The protestors walked as they chanted “Black lives matter” and “I can’t breathe” — what Floyd was caught on video saying moments before his death. They took a knee in unison several times in solidarity with the movement.
Montreal has also had its share of racial injustices and police brutality. So protestors remembered men such as, Freddy Villanueva, shot in a park in Montreal North, Nicholas Gibbs, 23, who was shot on August 21, 2018 and Pierre Corolian, 58, who was shot by Montreal police officers in the hallway of his building among others.
Nick Munene, a Kenyan Liberal Arts student at McGill was among those who took to the streets for the massive Montreal protest.
“I was shocked to see a man lose his life in such a senseless way. It was unbelievable and disgusting,” he says to the CONTACT via phone interview.

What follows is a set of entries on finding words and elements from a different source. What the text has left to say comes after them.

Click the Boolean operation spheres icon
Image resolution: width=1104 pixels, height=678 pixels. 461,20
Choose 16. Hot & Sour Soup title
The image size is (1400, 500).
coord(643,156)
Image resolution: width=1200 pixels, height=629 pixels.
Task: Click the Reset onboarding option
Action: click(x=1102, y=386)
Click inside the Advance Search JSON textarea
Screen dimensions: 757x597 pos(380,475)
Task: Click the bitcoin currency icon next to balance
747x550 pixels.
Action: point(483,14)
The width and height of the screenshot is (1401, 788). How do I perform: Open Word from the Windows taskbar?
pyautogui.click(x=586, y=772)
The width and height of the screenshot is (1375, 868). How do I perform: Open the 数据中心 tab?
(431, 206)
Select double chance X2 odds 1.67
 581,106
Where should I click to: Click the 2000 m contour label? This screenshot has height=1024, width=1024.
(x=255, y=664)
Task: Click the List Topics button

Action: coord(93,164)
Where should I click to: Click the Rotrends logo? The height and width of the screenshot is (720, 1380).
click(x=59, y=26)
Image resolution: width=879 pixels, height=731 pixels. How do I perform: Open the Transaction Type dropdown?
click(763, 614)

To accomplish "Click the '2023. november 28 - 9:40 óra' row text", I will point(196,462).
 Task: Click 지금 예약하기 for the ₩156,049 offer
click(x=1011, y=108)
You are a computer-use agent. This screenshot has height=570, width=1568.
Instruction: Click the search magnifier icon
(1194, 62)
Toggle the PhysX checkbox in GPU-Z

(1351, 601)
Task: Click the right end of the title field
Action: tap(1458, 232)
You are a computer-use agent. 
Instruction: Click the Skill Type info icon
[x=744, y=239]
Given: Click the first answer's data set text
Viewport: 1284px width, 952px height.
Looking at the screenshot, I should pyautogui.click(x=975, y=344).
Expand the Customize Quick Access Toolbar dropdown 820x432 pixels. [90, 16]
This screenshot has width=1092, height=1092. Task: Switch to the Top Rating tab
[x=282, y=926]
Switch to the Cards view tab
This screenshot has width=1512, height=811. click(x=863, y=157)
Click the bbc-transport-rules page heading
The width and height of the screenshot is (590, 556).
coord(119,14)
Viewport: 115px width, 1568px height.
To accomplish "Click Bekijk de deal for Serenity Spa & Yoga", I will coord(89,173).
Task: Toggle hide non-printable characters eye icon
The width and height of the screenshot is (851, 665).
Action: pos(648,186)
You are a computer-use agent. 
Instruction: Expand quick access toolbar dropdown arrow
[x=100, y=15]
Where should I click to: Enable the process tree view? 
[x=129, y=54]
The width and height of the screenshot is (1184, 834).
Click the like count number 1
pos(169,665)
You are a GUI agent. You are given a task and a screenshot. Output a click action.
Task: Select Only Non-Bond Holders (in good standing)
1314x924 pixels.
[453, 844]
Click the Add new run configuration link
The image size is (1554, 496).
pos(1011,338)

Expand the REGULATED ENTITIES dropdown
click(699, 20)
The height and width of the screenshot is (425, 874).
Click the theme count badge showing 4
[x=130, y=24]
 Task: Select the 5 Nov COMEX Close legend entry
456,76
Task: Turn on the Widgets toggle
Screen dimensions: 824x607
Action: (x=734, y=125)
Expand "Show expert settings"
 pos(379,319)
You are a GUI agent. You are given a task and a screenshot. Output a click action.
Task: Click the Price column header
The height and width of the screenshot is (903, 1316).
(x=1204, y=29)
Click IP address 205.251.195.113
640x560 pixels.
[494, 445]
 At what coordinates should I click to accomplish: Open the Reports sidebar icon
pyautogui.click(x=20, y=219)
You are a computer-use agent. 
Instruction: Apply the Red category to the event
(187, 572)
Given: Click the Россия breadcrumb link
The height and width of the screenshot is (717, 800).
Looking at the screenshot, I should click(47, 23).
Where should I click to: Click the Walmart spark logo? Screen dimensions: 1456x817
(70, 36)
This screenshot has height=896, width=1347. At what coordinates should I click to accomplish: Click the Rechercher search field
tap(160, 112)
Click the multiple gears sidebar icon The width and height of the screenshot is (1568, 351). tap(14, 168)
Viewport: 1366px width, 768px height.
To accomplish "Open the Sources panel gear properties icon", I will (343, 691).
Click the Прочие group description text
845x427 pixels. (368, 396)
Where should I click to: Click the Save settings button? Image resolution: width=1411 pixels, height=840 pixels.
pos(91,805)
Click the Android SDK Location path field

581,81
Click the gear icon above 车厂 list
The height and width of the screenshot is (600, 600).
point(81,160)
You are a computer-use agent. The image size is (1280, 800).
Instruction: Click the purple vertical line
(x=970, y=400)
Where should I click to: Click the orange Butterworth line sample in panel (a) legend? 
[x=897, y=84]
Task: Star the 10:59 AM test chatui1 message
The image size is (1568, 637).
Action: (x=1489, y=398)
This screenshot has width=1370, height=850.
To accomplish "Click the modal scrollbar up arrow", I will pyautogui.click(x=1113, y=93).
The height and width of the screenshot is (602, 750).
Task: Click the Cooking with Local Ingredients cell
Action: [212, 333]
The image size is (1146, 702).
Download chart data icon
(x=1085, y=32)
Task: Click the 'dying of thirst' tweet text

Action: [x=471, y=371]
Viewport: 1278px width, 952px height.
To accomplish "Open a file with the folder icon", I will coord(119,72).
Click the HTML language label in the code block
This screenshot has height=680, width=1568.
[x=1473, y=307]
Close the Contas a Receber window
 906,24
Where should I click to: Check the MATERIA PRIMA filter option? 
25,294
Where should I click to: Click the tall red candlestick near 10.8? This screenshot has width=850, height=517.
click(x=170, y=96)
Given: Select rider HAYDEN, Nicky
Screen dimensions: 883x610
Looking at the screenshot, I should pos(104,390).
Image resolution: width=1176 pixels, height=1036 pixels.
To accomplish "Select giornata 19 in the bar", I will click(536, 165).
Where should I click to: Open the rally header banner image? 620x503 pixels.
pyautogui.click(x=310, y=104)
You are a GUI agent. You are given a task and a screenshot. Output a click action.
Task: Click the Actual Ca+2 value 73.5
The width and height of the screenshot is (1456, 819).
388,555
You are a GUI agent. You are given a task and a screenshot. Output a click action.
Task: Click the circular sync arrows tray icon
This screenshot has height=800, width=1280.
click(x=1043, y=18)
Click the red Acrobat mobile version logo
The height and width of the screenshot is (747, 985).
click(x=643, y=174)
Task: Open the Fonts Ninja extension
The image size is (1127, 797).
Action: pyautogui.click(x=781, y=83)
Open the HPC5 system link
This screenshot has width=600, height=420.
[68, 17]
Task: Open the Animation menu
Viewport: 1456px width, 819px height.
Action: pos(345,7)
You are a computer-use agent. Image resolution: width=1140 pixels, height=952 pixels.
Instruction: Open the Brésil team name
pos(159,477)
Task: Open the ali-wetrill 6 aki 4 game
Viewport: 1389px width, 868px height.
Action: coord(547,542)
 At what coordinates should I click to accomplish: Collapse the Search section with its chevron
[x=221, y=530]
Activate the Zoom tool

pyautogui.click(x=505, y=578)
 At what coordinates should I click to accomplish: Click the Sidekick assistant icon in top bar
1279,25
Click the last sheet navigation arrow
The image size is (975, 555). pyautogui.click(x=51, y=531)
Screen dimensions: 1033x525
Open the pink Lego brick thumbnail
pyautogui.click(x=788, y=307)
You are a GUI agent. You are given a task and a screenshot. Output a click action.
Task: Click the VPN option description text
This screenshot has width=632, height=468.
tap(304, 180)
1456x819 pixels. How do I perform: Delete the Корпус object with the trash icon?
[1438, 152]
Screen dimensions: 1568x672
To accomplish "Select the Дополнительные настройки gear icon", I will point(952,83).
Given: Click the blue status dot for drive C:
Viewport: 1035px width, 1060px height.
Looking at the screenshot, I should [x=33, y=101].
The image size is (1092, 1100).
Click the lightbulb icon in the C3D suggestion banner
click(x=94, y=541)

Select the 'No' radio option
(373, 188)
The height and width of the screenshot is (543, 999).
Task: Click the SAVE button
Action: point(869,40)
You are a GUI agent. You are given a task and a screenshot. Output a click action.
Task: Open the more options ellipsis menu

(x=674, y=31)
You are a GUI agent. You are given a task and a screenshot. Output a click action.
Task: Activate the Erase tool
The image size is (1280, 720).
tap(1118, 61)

“I have limited resources as a student, but I still made a donation and I was happy when I found out that there would be a protest. I wanted to go out there and be among the number.”
He explains that although the racism isn’t as overt in Canada, it’s still present: “Here we have many micro aggressions, it’s almost like several mosquito bites, you ignore one and then you feel another and another. And in the end, it still hurts.”
The rally was peaceful but, in the end, tensions flared when it concluded and some demonstrators took to looting.
“I was shocked to see that on Monday morning, because when I left it was peaceful and there didn’t seem to be any hint that violence would break out,” Nick says.
After the rally had formally ended some demonstrators made their way back to the starting point and begun looting and heckling.
Among those targeted was a fast-food restaurant, an adult entertainment shop and the famous Steve’s Music Store on Ste-Catherine St., where looters smashed windows and stole guitars and other valuable equipment.
“It’s clearly not good for business, says a manager of Steve’s Music, a Montreal institution. But don’t get him wrong, he says: it was all worth it.
“Without any questions whatsoever, it’s a noble demonstration and it’s clearly far overdue,” Lenny Lanteigne is quoted as saying.
It was “unfortunate that a few hooligans turned it into a free-for-all,” he says.
“It is awful. But next to what some people are going through, this is nothing.”
The store’s insurance company is currently reviewing the damage, and Lanteigne isn’t sure yet how it’ll all turn out financially, he said.
The protestors smashed windows set fires and played cat and mouse with the police who were trying to quell the protests.
Although he was disappointed by the unfortunate turn of events, Munene says he would go out again. “I am afraid that tensions can rise and I could get hurt but I think it’s important to be seen and to take a stand so I would do it again in spite of the risk. This is bigger than just me.”